In previous months I've posted several simple volume lighting tests. The screen shots were taken in my global illumination lightmap renderer so the results were fairly basic. I wanted to try using light volumes on a more complicated scene so I blew the dust off an old deferred render testbed and modified it to work with light volumes. I was about to build my own environment but remembered that Crytek had released their cracking version of the Sponza model so that's the model you see here. The model is largely unchanged although I've left out a few objects. The plants for one, mainly due to no alpha support in my render engine. I've also added some paper lanterns and a second UV channel for the ambient occlusion maps (see previous post).

Light volume generation

As before, a rough GI solution was first generated for the scene. This solution was then sampled to create the light volume textures. The rough solution, consisting of about 15 512x512 light maps and the light volumes took about 4 minutes to compute.

Screenshots taken from my GI light-map / light-volume renderer

Placing the light volumes was tricky, care needs to be taken that no sample point falls outside the scene or can “see” through to areas it shouldn't. The mid level floor and vaulted ceilings in particular took a few tries to get right. I used two volumes in this scene. It may have been possible to use just one but I wanted to attempt a scene with multiple volumes.
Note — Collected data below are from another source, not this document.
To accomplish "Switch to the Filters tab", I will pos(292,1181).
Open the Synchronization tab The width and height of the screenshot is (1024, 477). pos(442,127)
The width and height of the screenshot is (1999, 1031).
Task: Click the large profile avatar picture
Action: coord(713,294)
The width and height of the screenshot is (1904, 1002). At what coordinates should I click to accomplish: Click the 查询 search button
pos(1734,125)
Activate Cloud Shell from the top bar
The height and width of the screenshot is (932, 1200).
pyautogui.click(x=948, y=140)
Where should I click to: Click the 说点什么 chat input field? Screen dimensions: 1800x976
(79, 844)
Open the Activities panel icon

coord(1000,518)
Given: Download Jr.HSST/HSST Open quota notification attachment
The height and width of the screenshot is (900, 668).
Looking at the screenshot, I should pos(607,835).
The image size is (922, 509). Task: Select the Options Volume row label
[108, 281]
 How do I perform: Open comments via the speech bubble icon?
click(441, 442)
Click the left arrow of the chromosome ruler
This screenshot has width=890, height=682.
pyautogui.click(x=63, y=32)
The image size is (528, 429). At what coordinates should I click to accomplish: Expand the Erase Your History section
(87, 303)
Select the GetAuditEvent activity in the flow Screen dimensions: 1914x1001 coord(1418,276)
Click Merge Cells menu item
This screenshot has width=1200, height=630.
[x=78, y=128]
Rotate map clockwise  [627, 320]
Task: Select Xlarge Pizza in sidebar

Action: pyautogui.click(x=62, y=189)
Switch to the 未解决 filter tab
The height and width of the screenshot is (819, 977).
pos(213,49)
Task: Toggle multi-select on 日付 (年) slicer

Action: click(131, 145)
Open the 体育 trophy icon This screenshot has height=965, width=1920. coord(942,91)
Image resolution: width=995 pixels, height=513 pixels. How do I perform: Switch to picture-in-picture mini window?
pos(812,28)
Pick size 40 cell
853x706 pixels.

The smaller volume is 8x8x32 and the larger is 32x17x64

Scene rendering with light volumes

The deferred renderer I'm using renders in the following stages.

1. Render compressed view space normals, material roughness and depth to G-Buffer.

2. Render dynamic scene lights to light buffer.

3. Render volume lighting to light buffer.

4. Render final geometry using light buffer.

It wasn't hard to add an extra lighting stage to incorporate light volumes. The extra stage functions much like the existing light buffer stage. Geometry representing the light volume is drawn to the screen and the relevant area of the volume can then be sampled. Below is a breakdown of the lighting stages.

Static ambient occlusion (rendered offline in my lightmap renderer)

Dynamic direct light

Light volume ambient diffuse and specular

Final light buffer

As mentioned in the original paper (see references section) the light volume can also provide local environment specular. I initially underestimated this effect but it certainly makes a difference, especially in areas untouched by direct light. The images below show the effect well. A fresnel term also makes a big difference here, note the increased reflections on the wall in the second image.

In addition, a couple of images showing ambient specular and ambient diffuse in isolation.

Finally, two videos of the scene under seperate lighting conditions.

References / Links

Gamefest 2010, Lighting Volumes

HDR the Bungie way

Engel's Prepass Renderer (SIGGRAPH 2009)

Updated Crytek sponza model


Josh said...

It is nice to see this technology in use in a practical games scene. Thanks for showing multiple shots of the scene with different lighting conditions. In particular, I liked getting to see the specular contribution, and how it makes a difference.

However, I did have some questions for you:
1.) Did the manual placement of the volumes solve the "streaking" problem you previously mentioned?
2.) Did you find a specular power for your dynamic lights that produced highlights consistent with the volume's contribution?
3.) For the night lantern video, are the lanterns just emissive objects contributing to radiosity, or are you using point lights?

Stefan Kamoda said...

Cheers Josh,

To answer your questions:

1) I think I kind of got lucky with this scene to be honest. There aren't any sloping or crazy curved surfaces which seem to cause most of the streaks. I'm anticipating having to pre process the volume sample positions to move them into better positions, ie, not behind geometry, but I don't think it will be easy.

2) I imagine it would be possible to soften all the direct specular lighting to match. I didn't see that as being a problem though.

3) Both :) Initially a radiosity scene was calculated using point lights as the lanterns. The light volume was then built by sampling this radiosity scene (so it sampled bounce light but not direct light). Then, at run time, there are 8 or so deferred point lights providing direct lighting on top of the light volume.

Data said...

i just can't figure it out how you render volume texture ?

Stefan Kamoda said...

The lighting volumes are rendered in Bluestone, which is a separate lightmap/volume renderer I'm working on. The posts tagged 'Bluestone' and 'light volume' might give you a better idea but in general it's just a case of sampling illumination at fixed points throughout the scene and writing that data into the slices of a volume texture.

The volume texture can then be sampled at runtime to provide lighting data for any object at any point within the volume.